Its U.S.-based spot exchange supports trading in over 90 instruments, from leading products like Bitcoin and Ethereum to memecoins like Dogecoin and Shiba Inu. Its Singapore-based perpetual futures exchange lists over 60 coins in which clients can access synthetic markets. The firm seeks to incorporate best practices from leading traditional finance firms into the digital asset landscape.

The exchange began processing trades in June 2023. In December 2025, its average daily volumes reached roughly $200 million.

== History ==
EDX Markets was founded in 2022. Initially built on technology infrastructure powered by MEMX, the exchange began processing trades in June 2023, offering trading in Bitcoin, Ethereum, Litecoin, and Bitcoin Cash at launch.

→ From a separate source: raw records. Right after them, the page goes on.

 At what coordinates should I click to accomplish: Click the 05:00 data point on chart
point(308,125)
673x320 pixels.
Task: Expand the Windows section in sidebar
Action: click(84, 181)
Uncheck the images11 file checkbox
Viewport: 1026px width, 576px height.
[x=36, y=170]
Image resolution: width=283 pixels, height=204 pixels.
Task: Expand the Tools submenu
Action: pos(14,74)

In 2023, EDX launched EDX Clearing, a central clearinghouse for trades. The clearinghouse was designed to support improved price competition, reduced settlement risk, and greater operational efficiency. EDX Markets selected Anchorage Digital to provide clearinghouse custody.

In 2024, EDX Markets moved away from MEMX technology and migrated to a proprietary matching engine located at the Equinix NY4 data center.

In January 2024, EDX Markets completed its series B round of funding, led by Pantera Capital and Sequoia Capital, for an undisclosed amount. The company said it would use the funding to expand outside the United States. In November 2024, EDX added trading support for two memecoins, Dogecoin and Shiba Inu.

In December 2024, Tony Acuña-Rohter was named chief executive officer of EDX Markets. He had previously served as the firm's chief technology officer.

In April 2025, EDX Markets announced support for USD Coin (USDC) for collateral deposits and the settlement of U.S. dollar obligations.

In February 2026, EDX Markets launched FlowConnect, a crypto-as-a-service platform designed to help firms launch their own digital asset trading products on white-labeled EDX technology. Offerings at launch included spot trading, perpetual futures trading, clearing and stablecoin on- and off-ramp workflows.

In April 2026, EDX Markets submitted an application with the Office of the Comptroller of the Currency to become a national trust bank. The new status would enable EDX to deliver custody, asset management and principal trading services while keeping its client order matching services segregated.